◆ WORK TO COMPLETE:
In full and without alteration, write out the data below.

[Stored items]
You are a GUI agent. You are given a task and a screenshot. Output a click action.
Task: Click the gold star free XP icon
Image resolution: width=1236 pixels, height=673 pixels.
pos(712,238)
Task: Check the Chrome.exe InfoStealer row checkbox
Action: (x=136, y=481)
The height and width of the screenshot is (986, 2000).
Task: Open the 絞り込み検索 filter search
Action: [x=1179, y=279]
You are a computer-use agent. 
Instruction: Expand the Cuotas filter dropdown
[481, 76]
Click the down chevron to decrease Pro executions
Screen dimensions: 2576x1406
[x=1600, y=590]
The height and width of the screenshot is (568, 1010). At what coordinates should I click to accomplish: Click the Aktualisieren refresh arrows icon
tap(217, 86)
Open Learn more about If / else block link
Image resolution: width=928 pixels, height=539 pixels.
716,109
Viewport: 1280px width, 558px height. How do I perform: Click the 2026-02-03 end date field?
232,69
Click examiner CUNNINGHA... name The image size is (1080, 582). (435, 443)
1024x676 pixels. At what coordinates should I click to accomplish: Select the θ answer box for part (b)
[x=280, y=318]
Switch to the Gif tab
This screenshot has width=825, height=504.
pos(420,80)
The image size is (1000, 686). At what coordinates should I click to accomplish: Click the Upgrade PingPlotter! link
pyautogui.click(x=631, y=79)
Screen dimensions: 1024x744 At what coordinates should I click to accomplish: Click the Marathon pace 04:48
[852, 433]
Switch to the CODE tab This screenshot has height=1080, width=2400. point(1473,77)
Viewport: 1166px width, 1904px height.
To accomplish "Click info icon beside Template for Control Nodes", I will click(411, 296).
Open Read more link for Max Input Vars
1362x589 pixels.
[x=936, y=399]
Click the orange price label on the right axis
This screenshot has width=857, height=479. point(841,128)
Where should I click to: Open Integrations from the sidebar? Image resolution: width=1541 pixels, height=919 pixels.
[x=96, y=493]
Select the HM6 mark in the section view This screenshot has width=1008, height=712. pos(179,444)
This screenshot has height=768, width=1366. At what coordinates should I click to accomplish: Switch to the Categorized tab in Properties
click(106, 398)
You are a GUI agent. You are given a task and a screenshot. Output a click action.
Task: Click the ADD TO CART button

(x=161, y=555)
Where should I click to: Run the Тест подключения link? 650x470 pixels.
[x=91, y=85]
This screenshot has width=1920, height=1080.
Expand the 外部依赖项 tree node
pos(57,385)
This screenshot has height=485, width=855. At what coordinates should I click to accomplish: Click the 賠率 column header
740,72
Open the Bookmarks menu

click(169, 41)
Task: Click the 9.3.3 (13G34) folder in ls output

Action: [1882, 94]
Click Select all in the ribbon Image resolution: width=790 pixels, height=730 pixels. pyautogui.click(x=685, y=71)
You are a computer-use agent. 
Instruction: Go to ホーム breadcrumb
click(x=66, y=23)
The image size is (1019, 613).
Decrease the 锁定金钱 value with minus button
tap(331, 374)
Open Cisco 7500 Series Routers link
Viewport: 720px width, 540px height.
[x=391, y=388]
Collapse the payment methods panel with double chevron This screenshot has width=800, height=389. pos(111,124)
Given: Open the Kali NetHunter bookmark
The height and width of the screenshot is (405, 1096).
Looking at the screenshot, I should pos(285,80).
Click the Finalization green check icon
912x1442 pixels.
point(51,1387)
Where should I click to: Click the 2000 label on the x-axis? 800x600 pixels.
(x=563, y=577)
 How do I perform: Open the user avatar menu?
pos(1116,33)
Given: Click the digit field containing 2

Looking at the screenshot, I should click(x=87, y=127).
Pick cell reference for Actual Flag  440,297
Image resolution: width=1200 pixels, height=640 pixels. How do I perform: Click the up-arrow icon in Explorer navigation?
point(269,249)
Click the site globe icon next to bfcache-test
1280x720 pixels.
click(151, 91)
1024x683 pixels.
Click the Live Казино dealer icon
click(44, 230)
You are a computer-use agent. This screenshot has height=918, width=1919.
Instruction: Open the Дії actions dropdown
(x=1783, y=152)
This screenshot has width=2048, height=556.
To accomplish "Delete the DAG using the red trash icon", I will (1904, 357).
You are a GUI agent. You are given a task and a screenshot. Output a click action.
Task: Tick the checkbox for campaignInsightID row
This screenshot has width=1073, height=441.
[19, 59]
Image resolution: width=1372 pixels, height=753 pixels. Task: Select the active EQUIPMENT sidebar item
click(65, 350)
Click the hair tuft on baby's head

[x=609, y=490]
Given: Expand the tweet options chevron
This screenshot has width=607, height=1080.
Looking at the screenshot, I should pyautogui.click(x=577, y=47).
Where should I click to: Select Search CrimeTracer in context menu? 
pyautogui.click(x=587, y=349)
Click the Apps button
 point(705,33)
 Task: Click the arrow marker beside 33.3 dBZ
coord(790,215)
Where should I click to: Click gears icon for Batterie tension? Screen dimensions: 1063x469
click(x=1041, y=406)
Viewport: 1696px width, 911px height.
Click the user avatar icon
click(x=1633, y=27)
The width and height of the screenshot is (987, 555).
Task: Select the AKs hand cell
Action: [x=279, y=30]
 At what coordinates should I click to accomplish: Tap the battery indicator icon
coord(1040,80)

◆ OUTPUT FOR THIS TASK:
You are a GUI agent. You are given a task and a screenshot. Output a click action.
Task: Click the gold star free XP icon
Image resolution: width=1236 pixels, height=673 pixels.
pos(712,238)
Task: Check the Chrome.exe InfoStealer row checkbox
Action: (x=136, y=481)
The height and width of the screenshot is (986, 2000).
Task: Open the 絞り込み検索 filter search
Action: [x=1179, y=279]
You are a computer-use agent. 
Instruction: Expand the Cuotas filter dropdown
[481, 76]
Click the down chevron to decrease Pro executions
Screen dimensions: 2576x1406
[x=1600, y=590]
The height and width of the screenshot is (568, 1010). At what coordinates should I click to accomplish: Click the Aktualisieren refresh arrows icon
tap(217, 86)
Open Learn more about If / else block link
Image resolution: width=928 pixels, height=539 pixels.
716,109
Viewport: 1280px width, 558px height. How do I perform: Click the 2026-02-03 end date field?
232,69
Click examiner CUNNINGHA... name The image size is (1080, 582). (435, 443)
1024x676 pixels. At what coordinates should I click to accomplish: Select the θ answer box for part (b)
[x=280, y=318]
Switch to the Gif tab
This screenshot has width=825, height=504.
pos(420,80)
The image size is (1000, 686). At what coordinates should I click to accomplish: Click the Upgrade PingPlotter! link
pyautogui.click(x=631, y=79)
Screen dimensions: 1024x744 At what coordinates should I click to accomplish: Click the Marathon pace 04:48
[852, 433]
Switch to the CODE tab This screenshot has height=1080, width=2400. point(1473,77)
Viewport: 1166px width, 1904px height.
To accomplish "Click info icon beside Template for Control Nodes", I will click(411, 296).
Open Read more link for Max Input Vars
1362x589 pixels.
[x=936, y=399]
Click the orange price label on the right axis
This screenshot has width=857, height=479. point(841,128)
Where should I click to: Open Integrations from the sidebar? Image resolution: width=1541 pixels, height=919 pixels.
[x=96, y=493]
Select the HM6 mark in the section view This screenshot has width=1008, height=712. pos(179,444)
This screenshot has height=768, width=1366. At what coordinates should I click to accomplish: Switch to the Categorized tab in Properties
click(106, 398)
You are a GUI agent. You are given a task and a screenshot. Output a click action.
Task: Click the ADD TO CART button

(x=161, y=555)
Where should I click to: Run the Тест подключения link? 650x470 pixels.
[x=91, y=85]
This screenshot has width=1920, height=1080.
Expand the 外部依赖项 tree node
pos(57,385)
This screenshot has height=485, width=855. At what coordinates should I click to accomplish: Click the 賠率 column header
740,72
Open the Bookmarks menu

click(169, 41)
Task: Click the 9.3.3 (13G34) folder in ls output

Action: [1882, 94]
Click Select all in the ribbon Image resolution: width=790 pixels, height=730 pixels. pyautogui.click(x=685, y=71)
You are a computer-use agent. 
Instruction: Go to ホーム breadcrumb
click(x=66, y=23)
The image size is (1019, 613).
Decrease the 锁定金钱 value with minus button
tap(331, 374)
Open Cisco 7500 Series Routers link
Viewport: 720px width, 540px height.
[x=391, y=388]
Collapse the payment methods panel with double chevron This screenshot has width=800, height=389. pos(111,124)
Given: Open the Kali NetHunter bookmark
The height and width of the screenshot is (405, 1096).
Looking at the screenshot, I should pos(285,80).
Click the Finalization green check icon
912x1442 pixels.
point(51,1387)
Where should I click to: Click the 2000 label on the x-axis? 800x600 pixels.
(x=563, y=577)
 How do I perform: Open the user avatar menu?
pos(1116,33)
Given: Click the digit field containing 2

Looking at the screenshot, I should click(x=87, y=127).
Pick cell reference for Actual Flag  440,297
Image resolution: width=1200 pixels, height=640 pixels. How do I perform: Click the up-arrow icon in Explorer navigation?
point(269,249)
Click the site globe icon next to bfcache-test
1280x720 pixels.
click(151, 91)
1024x683 pixels.
Click the Live Казино dealer icon
click(44, 230)
You are a computer-use agent. This screenshot has height=918, width=1919.
Instruction: Open the Дії actions dropdown
(x=1783, y=152)
This screenshot has width=2048, height=556.
To accomplish "Delete the DAG using the red trash icon", I will (1904, 357).
You are a GUI agent. You are given a task and a screenshot. Output a click action.
Task: Tick the checkbox for campaignInsightID row
This screenshot has width=1073, height=441.
[19, 59]
Image resolution: width=1372 pixels, height=753 pixels. Task: Select the active EQUIPMENT sidebar item
click(65, 350)
Click the hair tuft on baby's head

[x=609, y=490]
Given: Expand the tweet options chevron
This screenshot has width=607, height=1080.
Looking at the screenshot, I should pyautogui.click(x=577, y=47).
Where should I click to: Select Search CrimeTracer in context menu? 
pyautogui.click(x=587, y=349)
Click the Apps button
 point(705,33)
 Task: Click the arrow marker beside 33.3 dBZ
coord(790,215)
Where should I click to: Click gears icon for Batterie tension? Screen dimensions: 1063x469
click(x=1041, y=406)
Viewport: 1696px width, 911px height.
Click the user avatar icon
click(x=1633, y=27)
The width and height of the screenshot is (987, 555).
Task: Select the AKs hand cell
Action: [x=279, y=30]
 At what coordinates should I click to accomplish: Tap the battery indicator icon
coord(1040,80)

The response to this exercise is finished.